I recently expanded the filesystem on the active node for a database, adding a drive designation. The shared storage drives are designated as F:, I:, J:, L: and X:, with SQL filesystems on the first 4 and X: used for a backup destination.
Last night, as part of a validation process (the passive node had been offline for maintenance), I moved the SQL instance to the other cluster node. The database in question immediately moved to Suspect status.
Review of the system logs showed that the database would not load because the file "K:\SQLDATA\whatever.ndf" could not be found. (Note that we do not have a K: drive designation.)

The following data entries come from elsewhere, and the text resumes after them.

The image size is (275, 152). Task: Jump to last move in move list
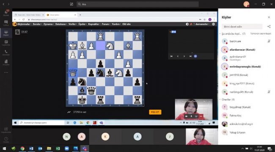coord(190,56)
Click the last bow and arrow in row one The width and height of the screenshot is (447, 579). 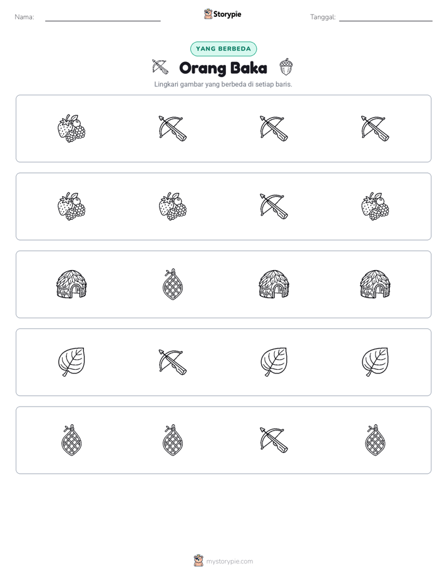(375, 128)
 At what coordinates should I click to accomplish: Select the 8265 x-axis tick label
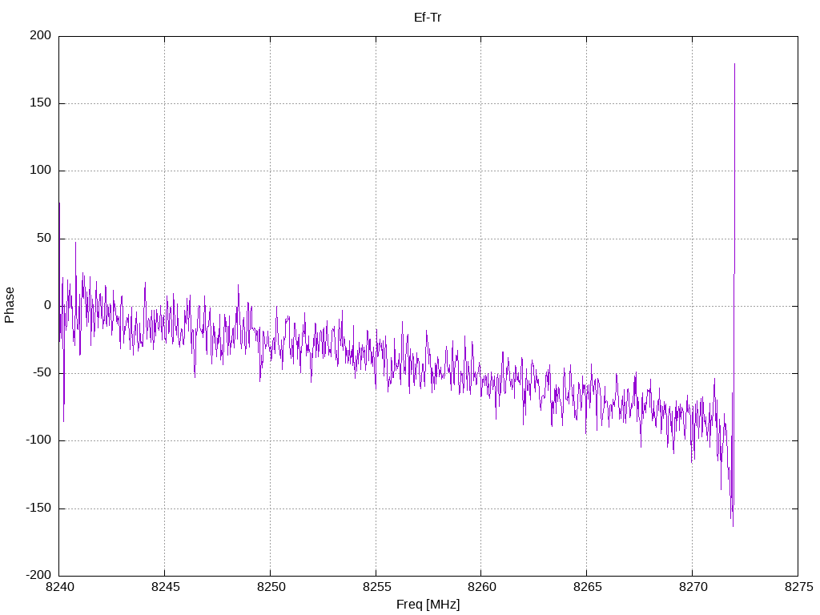click(586, 588)
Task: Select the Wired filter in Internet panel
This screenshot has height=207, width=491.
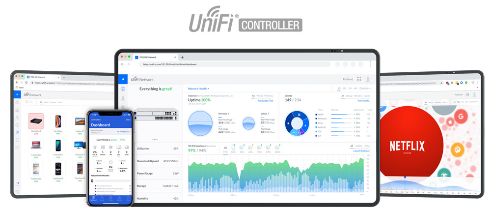Action: click(x=260, y=95)
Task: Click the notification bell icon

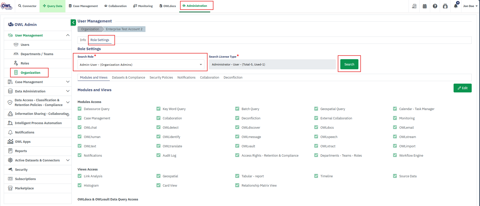Action: pyautogui.click(x=456, y=6)
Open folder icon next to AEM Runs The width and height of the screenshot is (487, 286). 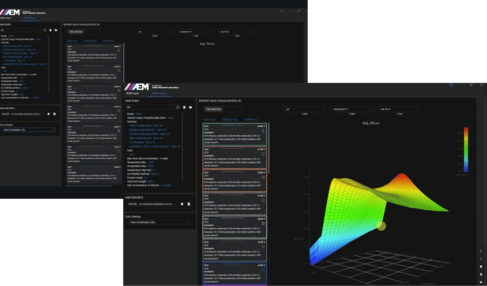190,107
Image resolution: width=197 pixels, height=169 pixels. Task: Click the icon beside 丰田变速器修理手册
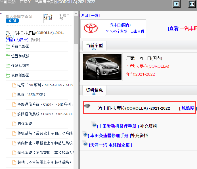tap(85, 134)
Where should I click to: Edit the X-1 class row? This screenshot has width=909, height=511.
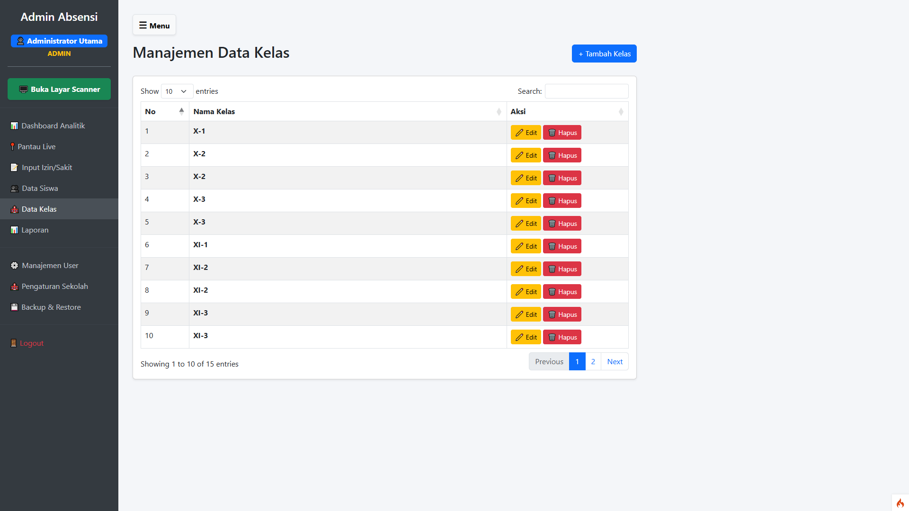point(526,133)
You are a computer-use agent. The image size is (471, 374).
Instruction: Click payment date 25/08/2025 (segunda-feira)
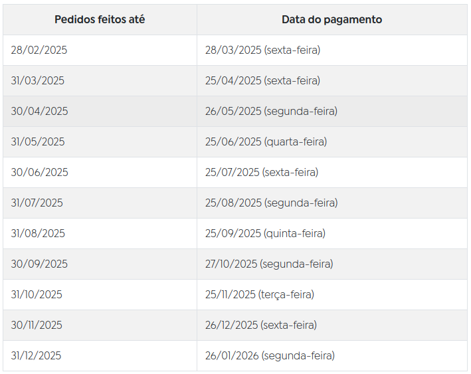point(271,203)
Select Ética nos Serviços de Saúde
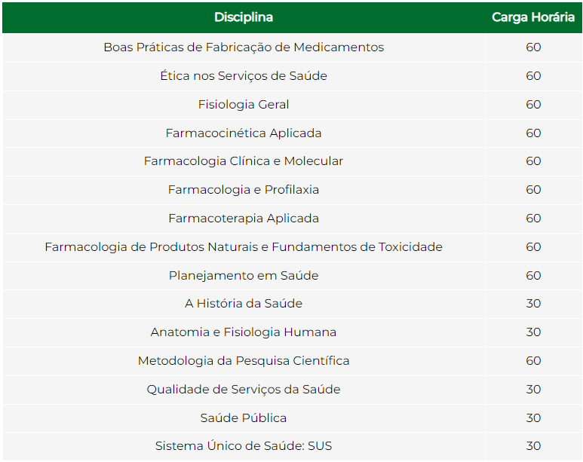583x462 pixels. tap(244, 76)
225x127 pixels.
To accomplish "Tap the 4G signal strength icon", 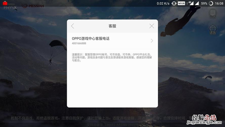I will click(191, 3).
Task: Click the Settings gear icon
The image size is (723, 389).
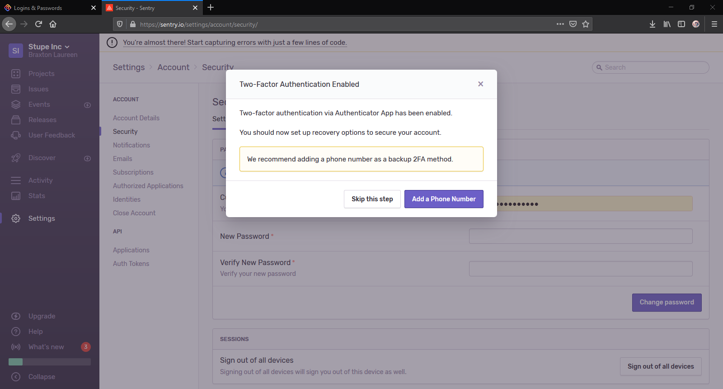Action: (x=16, y=218)
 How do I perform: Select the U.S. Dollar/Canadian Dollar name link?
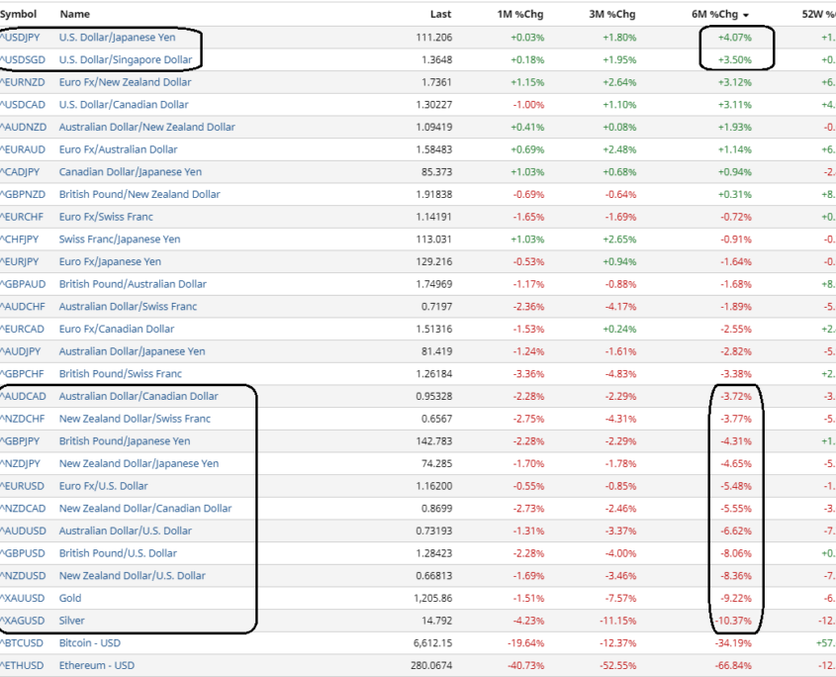[125, 105]
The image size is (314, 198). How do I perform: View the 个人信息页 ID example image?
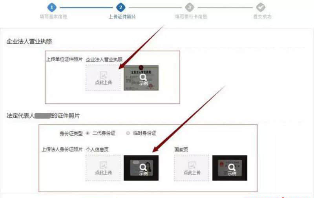141,168
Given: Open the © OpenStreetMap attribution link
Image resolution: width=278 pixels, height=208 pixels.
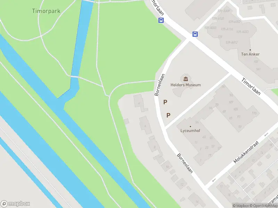Looking at the screenshot, I should (x=264, y=206).
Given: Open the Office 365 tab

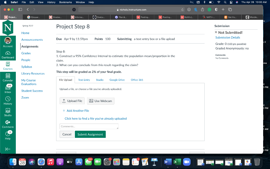Looking at the screenshot, I should 137,80.
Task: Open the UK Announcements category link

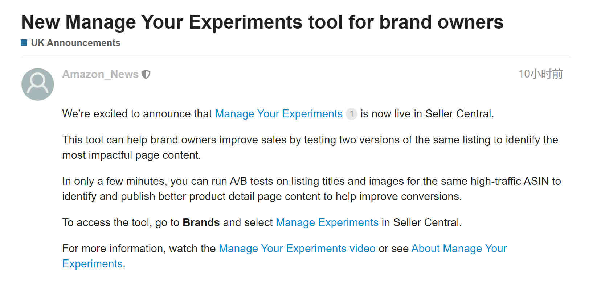Action: [x=75, y=43]
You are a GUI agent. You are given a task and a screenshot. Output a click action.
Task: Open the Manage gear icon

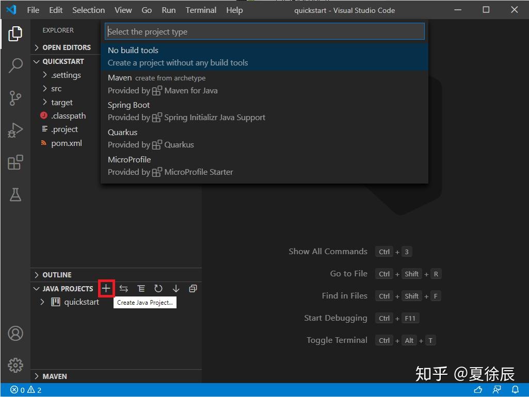[15, 365]
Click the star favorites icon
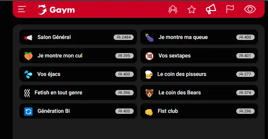Image resolution: width=268 pixels, height=139 pixels. pyautogui.click(x=191, y=9)
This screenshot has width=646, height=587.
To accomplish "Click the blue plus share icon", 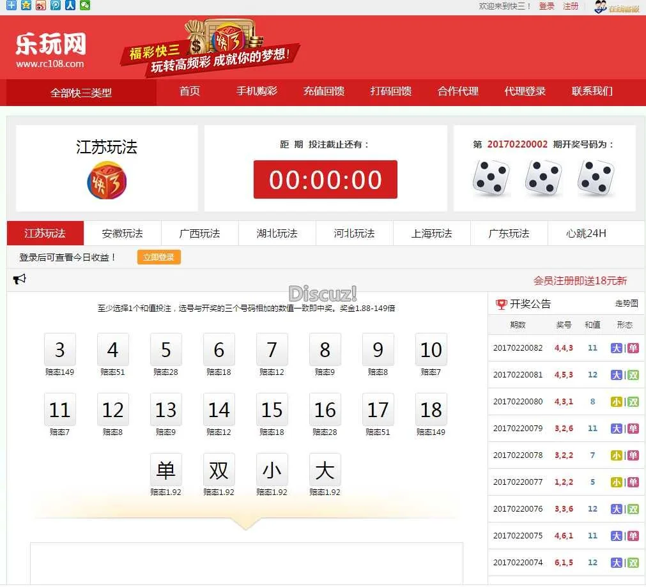I will [x=12, y=5].
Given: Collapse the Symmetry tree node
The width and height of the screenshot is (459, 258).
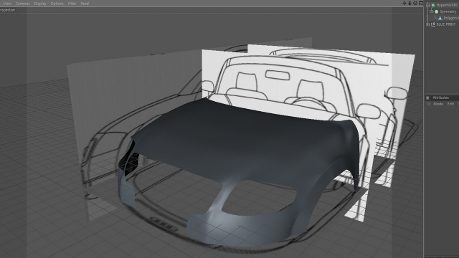Looking at the screenshot, I should 431,11.
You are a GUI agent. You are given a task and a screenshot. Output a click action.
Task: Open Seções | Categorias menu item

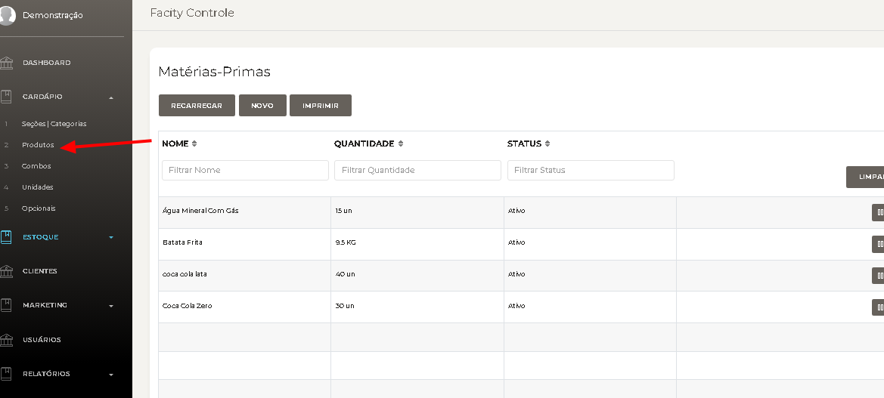pos(54,124)
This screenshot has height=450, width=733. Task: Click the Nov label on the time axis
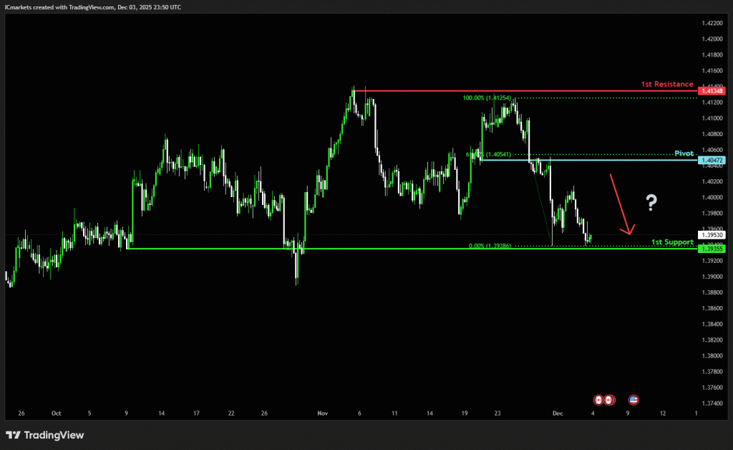[x=322, y=413]
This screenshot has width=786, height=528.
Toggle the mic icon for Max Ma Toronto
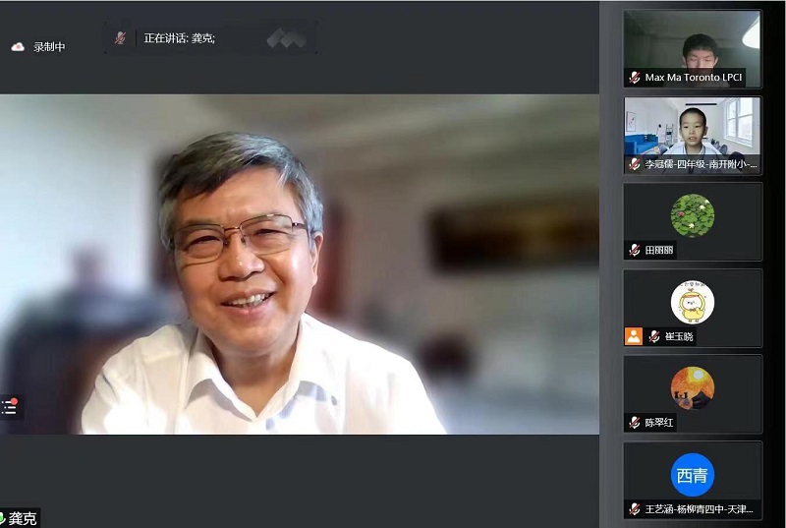(635, 78)
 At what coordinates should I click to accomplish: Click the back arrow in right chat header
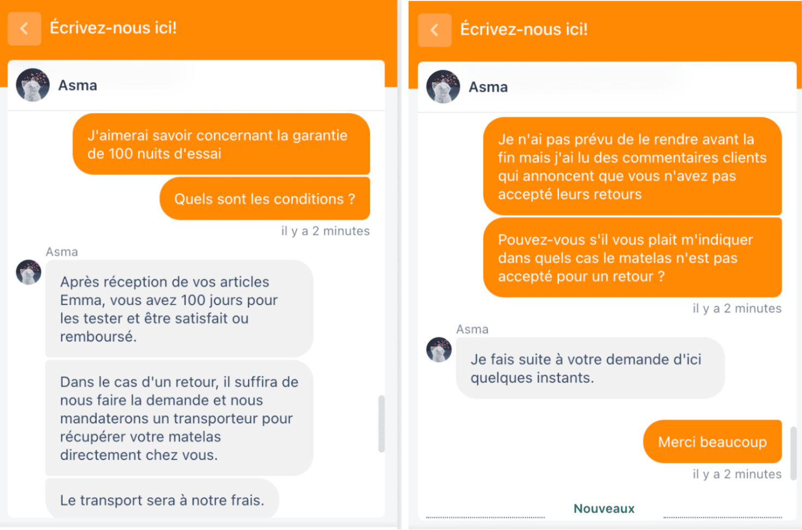[434, 30]
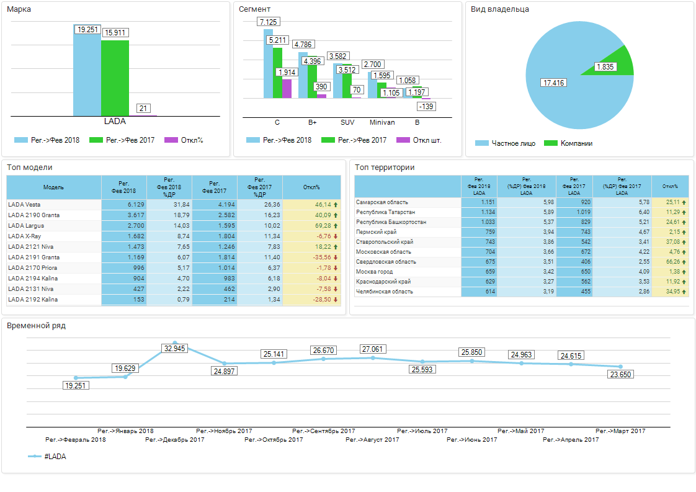This screenshot has height=492, width=696.
Task: Click the #LADA line marker in time series legend
Action: tap(35, 457)
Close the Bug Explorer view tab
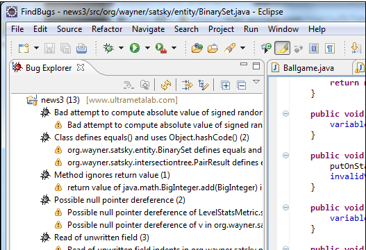366x250 pixels. click(x=81, y=67)
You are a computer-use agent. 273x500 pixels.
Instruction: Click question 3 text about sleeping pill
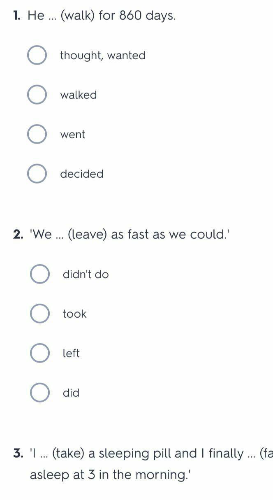tap(151, 464)
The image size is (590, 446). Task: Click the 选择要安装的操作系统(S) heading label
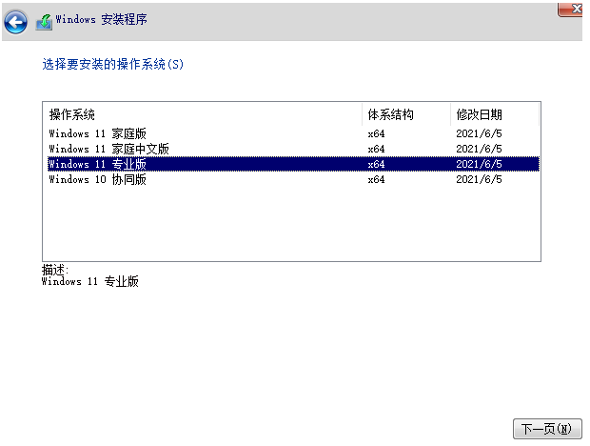112,65
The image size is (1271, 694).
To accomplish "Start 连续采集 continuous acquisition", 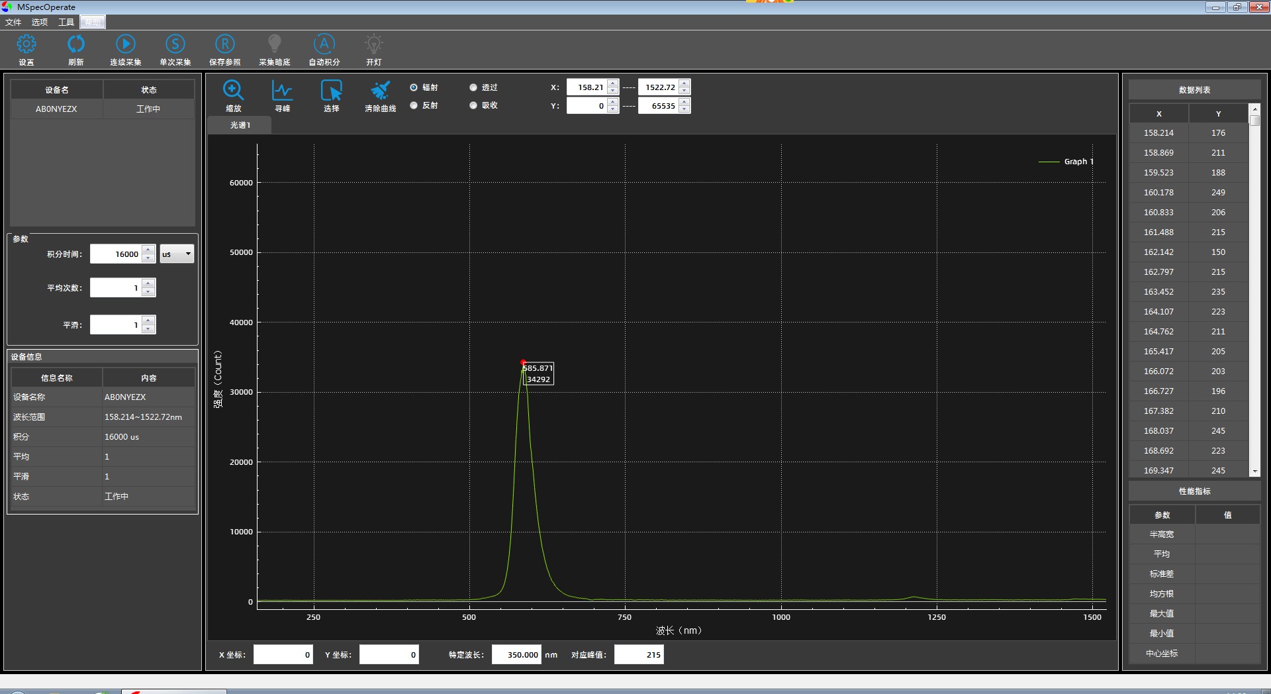I will [126, 44].
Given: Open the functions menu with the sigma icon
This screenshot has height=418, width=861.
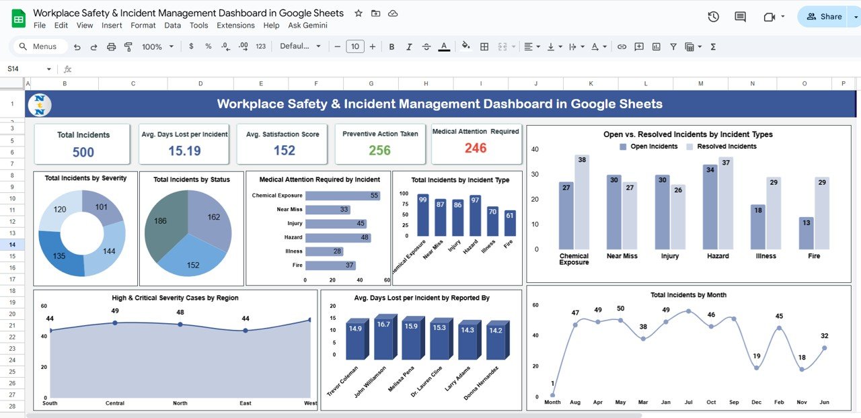Looking at the screenshot, I should [713, 46].
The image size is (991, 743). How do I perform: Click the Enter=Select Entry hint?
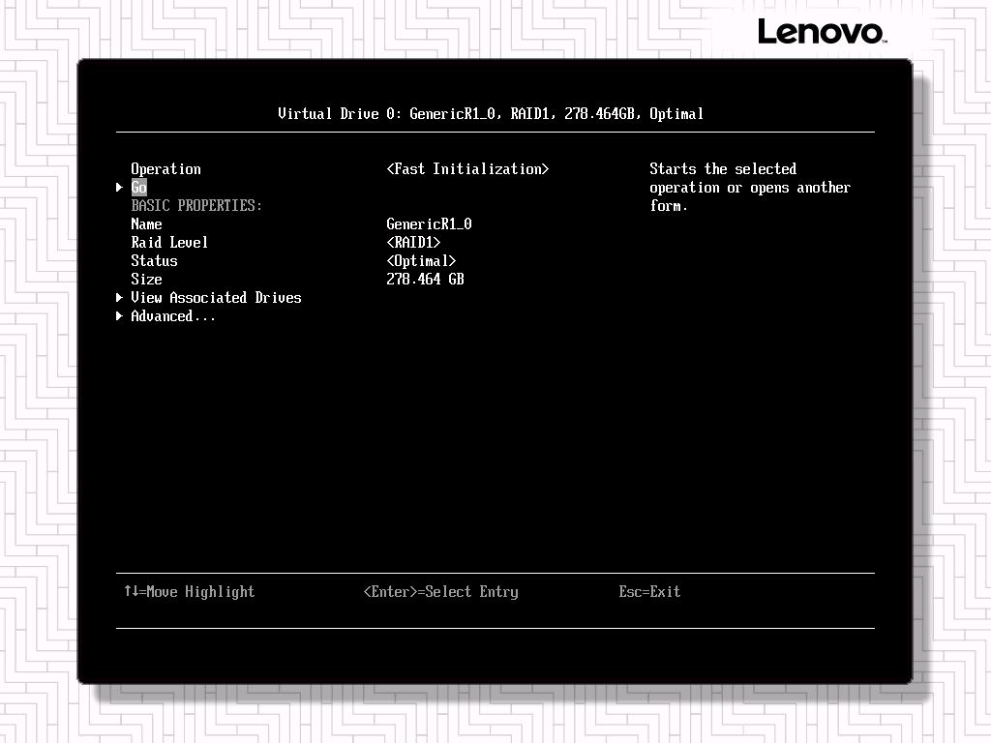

A review of the J: storage drive showed zero contents -- nothing -- this is where "whatever.ndf" should have been.
Hmm, I thought. Problem with the server. I'll just move SQL back to the other server and figure out what's wrong..
Still no database. Suspect. Uh-oh. "Whatever.ndf" had gone into the bit bucket.
I finally decided to just restore from the backup (which had been taken immediately before the validation test), so nothing was lost but a few hours of sleep.
The question: (1) Why did the passive node think the whatever.ndf files were supposed to go to drive "K:", when this drive didn't exist as a resource on the active node?
(2) How can I get the cluster nodes "re-syncd" so that failover can be accomplished?
I don't know that there wasn't a "K:" drive as a cluster resource at some time in the past, but I do know that this drive did not exist on the original cluster at the time of resource move.
Answer by Steinar ·
In a cluster you can only have data/log files on cluster drives, so it is not possible to place files on network drives or local drives.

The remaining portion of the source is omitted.